- _STATED TASK_:
Scale the items between the line holding "Click the green Oregon CCB Test title" and the line holding "coord(957,12)", inclusive, and reproduce those lines in full, requests included. Multiply every coordinate in the answers by 1.7 and round each result to a whole number, with halves rounded up.

- _PROVIDED MATERIAL_:
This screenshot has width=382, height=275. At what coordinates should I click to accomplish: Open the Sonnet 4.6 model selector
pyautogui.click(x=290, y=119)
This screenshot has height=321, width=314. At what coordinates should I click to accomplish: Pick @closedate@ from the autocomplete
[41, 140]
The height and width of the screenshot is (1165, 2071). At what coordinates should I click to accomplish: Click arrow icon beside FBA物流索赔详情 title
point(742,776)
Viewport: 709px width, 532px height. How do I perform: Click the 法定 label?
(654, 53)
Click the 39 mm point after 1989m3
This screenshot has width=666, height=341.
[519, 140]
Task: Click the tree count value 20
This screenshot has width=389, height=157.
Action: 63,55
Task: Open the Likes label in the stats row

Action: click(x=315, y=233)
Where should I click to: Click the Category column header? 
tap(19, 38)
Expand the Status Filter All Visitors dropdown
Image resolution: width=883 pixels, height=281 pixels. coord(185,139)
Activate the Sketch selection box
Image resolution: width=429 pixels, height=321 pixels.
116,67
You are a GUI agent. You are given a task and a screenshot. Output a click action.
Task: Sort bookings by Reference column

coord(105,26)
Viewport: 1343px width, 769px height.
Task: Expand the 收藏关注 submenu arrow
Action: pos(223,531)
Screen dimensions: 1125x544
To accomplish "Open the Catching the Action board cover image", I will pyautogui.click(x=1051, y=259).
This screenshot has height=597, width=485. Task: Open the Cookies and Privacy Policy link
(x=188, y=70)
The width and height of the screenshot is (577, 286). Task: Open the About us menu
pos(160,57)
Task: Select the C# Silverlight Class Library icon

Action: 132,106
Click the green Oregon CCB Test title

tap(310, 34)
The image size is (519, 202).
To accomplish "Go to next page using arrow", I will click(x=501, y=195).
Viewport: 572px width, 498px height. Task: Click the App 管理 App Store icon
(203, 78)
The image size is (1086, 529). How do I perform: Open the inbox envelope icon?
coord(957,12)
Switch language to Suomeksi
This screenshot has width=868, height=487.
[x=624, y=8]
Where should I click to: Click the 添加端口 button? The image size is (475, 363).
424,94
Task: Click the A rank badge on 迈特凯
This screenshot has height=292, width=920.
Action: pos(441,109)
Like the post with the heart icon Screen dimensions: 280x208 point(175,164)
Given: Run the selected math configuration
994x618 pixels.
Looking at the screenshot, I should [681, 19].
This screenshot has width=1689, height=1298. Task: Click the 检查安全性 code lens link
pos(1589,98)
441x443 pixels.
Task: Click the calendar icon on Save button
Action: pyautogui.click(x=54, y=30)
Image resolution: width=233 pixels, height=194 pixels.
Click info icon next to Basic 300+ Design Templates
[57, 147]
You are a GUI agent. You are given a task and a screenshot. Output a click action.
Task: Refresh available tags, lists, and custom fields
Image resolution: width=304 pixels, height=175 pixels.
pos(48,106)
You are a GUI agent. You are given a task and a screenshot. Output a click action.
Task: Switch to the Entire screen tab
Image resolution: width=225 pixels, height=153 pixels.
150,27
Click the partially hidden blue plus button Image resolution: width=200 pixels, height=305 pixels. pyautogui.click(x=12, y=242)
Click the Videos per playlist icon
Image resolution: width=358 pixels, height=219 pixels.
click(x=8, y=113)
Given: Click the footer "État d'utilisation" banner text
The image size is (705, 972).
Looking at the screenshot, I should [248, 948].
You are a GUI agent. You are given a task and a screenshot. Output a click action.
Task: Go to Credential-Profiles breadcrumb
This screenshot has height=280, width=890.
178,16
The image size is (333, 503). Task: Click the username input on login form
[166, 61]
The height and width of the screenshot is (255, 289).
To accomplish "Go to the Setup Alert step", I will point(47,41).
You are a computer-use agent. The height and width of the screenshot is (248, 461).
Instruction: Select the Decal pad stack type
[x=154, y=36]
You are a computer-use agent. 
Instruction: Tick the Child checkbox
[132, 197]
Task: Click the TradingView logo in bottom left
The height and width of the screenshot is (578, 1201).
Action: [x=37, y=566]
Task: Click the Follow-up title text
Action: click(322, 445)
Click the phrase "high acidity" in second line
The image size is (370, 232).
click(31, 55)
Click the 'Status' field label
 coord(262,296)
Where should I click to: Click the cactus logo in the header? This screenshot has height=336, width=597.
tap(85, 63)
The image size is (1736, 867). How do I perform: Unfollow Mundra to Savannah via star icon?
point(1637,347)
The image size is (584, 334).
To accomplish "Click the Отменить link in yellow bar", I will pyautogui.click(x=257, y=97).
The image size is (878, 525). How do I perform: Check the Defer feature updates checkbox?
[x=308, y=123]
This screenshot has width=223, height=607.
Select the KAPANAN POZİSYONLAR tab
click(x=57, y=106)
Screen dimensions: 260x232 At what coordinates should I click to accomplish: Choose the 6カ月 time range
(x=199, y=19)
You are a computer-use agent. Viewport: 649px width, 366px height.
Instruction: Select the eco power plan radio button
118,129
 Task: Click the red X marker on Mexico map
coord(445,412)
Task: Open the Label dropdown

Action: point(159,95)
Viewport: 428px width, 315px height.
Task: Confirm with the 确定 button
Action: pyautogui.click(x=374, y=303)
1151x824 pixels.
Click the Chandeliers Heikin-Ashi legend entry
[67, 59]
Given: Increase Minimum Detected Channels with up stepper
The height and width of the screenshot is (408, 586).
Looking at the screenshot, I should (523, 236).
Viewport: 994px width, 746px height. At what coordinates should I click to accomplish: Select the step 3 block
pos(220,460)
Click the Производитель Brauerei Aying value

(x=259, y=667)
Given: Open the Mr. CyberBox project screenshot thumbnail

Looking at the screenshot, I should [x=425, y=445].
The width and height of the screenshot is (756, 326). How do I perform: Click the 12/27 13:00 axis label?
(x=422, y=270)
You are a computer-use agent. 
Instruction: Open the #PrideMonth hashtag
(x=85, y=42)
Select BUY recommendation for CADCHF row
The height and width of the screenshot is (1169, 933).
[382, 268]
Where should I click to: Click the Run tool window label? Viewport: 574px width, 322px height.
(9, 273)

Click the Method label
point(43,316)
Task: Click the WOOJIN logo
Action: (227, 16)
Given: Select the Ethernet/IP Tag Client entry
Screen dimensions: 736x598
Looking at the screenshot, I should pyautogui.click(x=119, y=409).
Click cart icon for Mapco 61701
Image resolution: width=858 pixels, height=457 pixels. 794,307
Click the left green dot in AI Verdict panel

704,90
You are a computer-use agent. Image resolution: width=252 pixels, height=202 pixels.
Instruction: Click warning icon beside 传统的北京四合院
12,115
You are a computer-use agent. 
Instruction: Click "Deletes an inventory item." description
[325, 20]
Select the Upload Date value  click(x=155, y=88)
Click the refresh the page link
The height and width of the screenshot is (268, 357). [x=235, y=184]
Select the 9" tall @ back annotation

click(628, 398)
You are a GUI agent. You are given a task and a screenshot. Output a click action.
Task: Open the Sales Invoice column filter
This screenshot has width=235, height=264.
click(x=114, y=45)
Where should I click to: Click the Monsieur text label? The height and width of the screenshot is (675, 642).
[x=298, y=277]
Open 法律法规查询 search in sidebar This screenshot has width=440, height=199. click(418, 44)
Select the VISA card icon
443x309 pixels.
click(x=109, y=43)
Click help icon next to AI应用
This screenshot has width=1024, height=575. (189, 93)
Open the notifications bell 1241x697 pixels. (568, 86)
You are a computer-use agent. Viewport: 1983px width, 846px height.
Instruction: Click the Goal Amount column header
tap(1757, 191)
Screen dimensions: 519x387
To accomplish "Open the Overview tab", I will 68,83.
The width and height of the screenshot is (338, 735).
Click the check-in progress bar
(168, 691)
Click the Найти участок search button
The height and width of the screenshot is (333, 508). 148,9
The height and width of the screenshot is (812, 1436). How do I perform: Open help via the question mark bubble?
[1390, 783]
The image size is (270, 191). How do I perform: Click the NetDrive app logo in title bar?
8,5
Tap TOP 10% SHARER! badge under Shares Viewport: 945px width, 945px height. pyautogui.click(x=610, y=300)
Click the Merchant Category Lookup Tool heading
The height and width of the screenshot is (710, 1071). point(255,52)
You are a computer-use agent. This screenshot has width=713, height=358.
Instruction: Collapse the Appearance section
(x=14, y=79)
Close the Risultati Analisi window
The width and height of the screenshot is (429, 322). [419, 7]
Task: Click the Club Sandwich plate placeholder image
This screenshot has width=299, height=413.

- _TASK ANSWER_:
Click the green Oregon CCB Test title

tap(527, 58)
The image size is (519, 202).
To accomplish "Go to next page using arrow", I will click(x=852, y=332).
Viewport: 572px width, 498px height. Task: Click the App 管理 App Store icon
(345, 133)
The image size is (1086, 529). How do I perform: Open the inbox envelope icon?
coord(1627,20)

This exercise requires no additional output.